Extracted records
- - - - -
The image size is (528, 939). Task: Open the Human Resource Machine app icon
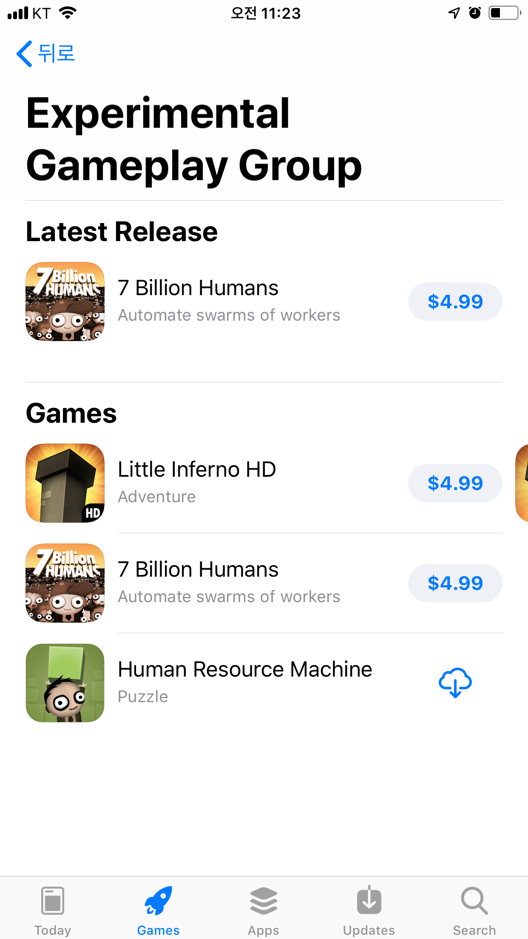(65, 683)
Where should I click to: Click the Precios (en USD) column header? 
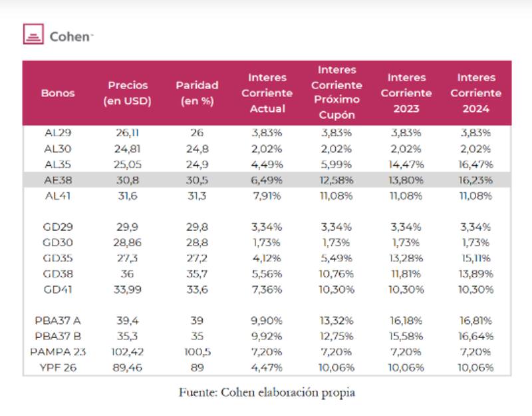(128, 93)
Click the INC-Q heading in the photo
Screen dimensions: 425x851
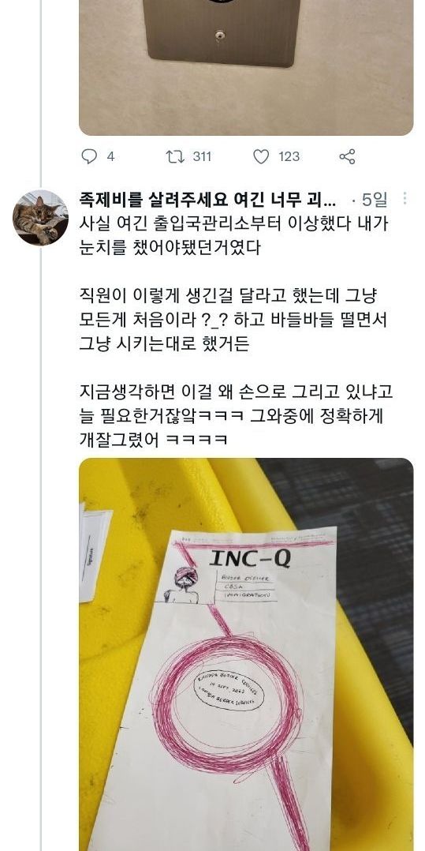249,558
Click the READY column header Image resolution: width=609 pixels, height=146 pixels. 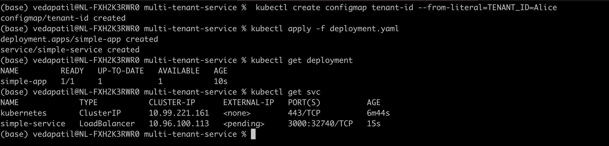pyautogui.click(x=72, y=71)
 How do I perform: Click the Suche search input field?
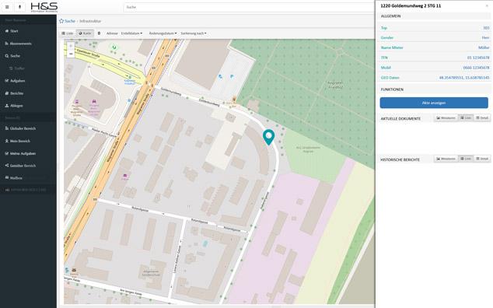(x=248, y=7)
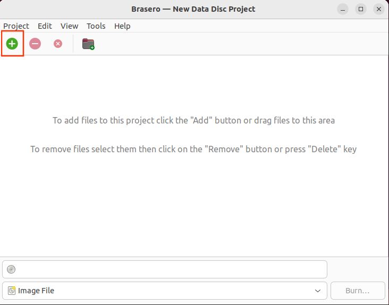
Task: Close the Brasero window
Action: point(379,9)
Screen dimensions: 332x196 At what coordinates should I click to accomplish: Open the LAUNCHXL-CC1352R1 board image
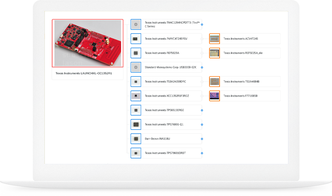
- - - - -
→ **Exercise instructions**
Exact text is required for the lines from the one with "How do I perform: Click" through the last line of the entries, both included. Omit pictures.

→ **The completed task**
 How do I perform: Click the Suche search input field?
(x=248, y=7)
Task: Close the Brasero window
Action: point(379,9)
Screen dimensions: 332x196 At what coordinates should I click to accomplish: Open the LAUNCHXL-CC1352R1 board image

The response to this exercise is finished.